Image of an infant on pvc flooring
Phthalates are absorbed by the body of  infants. The amount absorbed depends up on the infants body area

Phthalates are chemical compounds present in commonly used materials like cleaning solvents, toys, etc. They are also used as softeners in poly vinyl chloride (PVC) flooring material. Earlier studies have found that phthalates can result in several chronic diseases in children like asthma and allergies. They are suspected to be endocrine disrupting chemicals (EDCs). A 2012 study conducted by scientists from Karlstad University in Sweden and published in the journal Indoor Air has found that phthalates can be absorbed by the bodies of infants and produce asthma in them.

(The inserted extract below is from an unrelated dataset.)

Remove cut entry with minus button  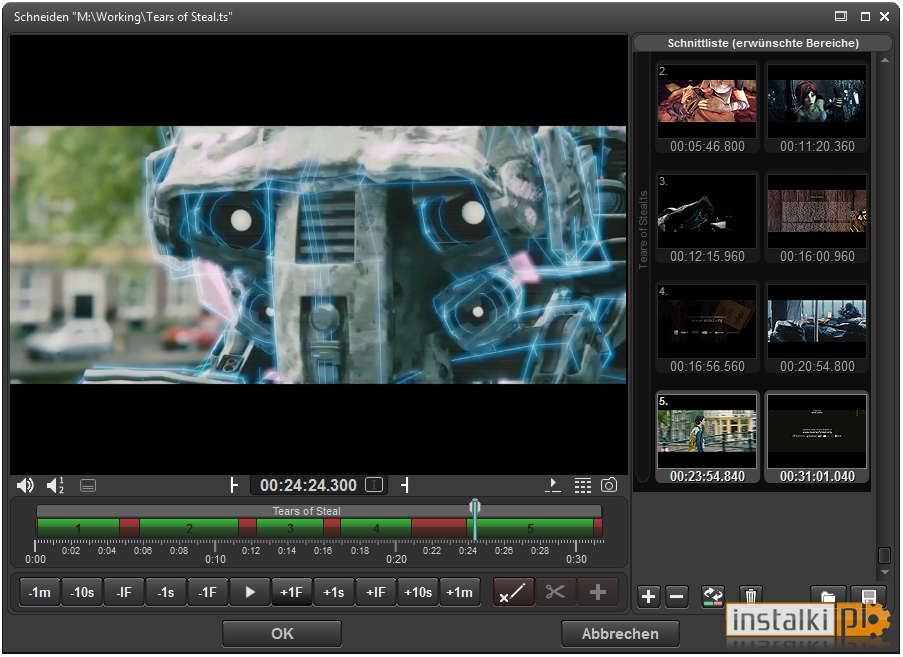pyautogui.click(x=677, y=597)
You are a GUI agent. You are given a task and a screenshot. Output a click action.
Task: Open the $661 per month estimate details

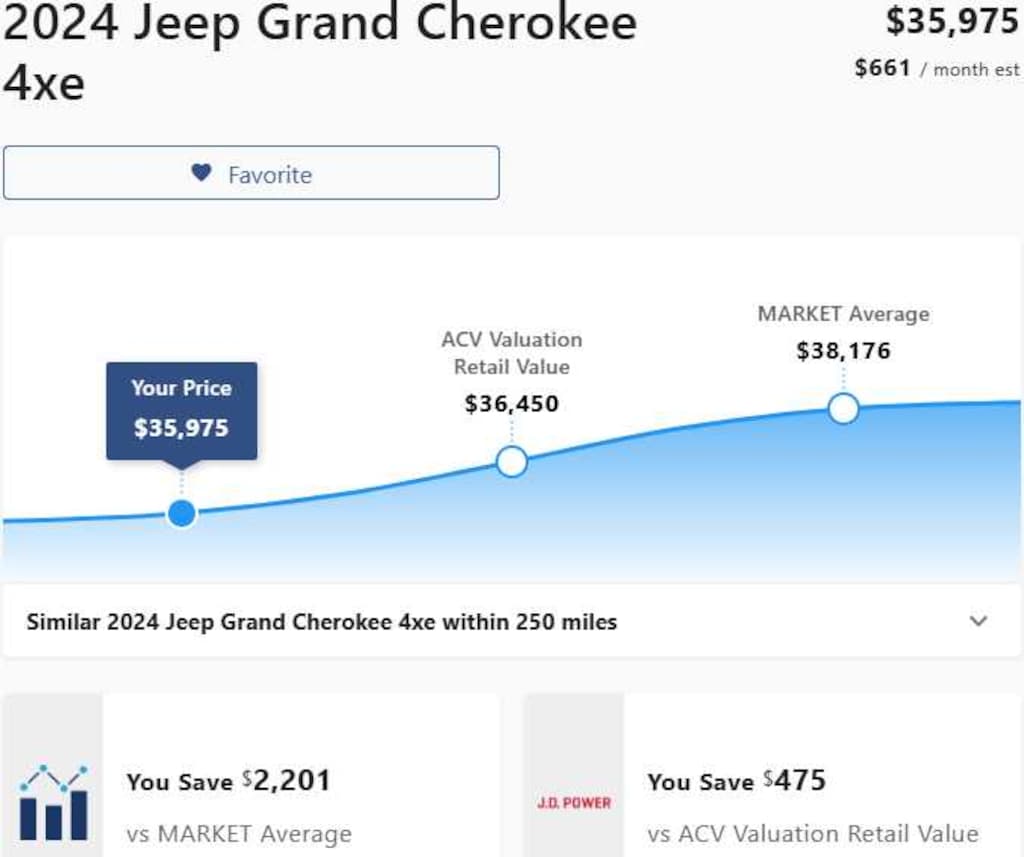[936, 68]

For their research, the scientists led by Carl-Gustaf Bornehag, professor of public health at Karlstad University, randomly selected 83 children from Varmland, Western Sweden. All the children were between the ages of two and six months. Urine samples, collected from the children, were analyzed for the presence of metabolites of di-ethyl phthalate (DEP), di-butyl phthalate (DBP), butyl benzyl phthalate (BBzP) and di-ethylhexyl phthalate (DEHP). The family members of the children were also asked to fill up a questionnaire elated to their lifestyles and to their indoor environmental factors including the flooring material used in their homes.

The researchers found that the levels of metabolites of BBzP were significantly higher in those infants whose bedroom had PVC flooring. It was also seen that the levels of this metabolite in the urine corresponded to the surface area of the infants. It was noted that the levels of the metabolites of DHEP were higher in two months old infants who were not solely on breast milk compared to those who were completely breast fed.

The study clearly shows that phthalates are absorbed by the body of the infants and the amount absorbed depends up on the body area of the infants. These chemicals also reach the infant formula through indoor dust and can be absorbed through the food.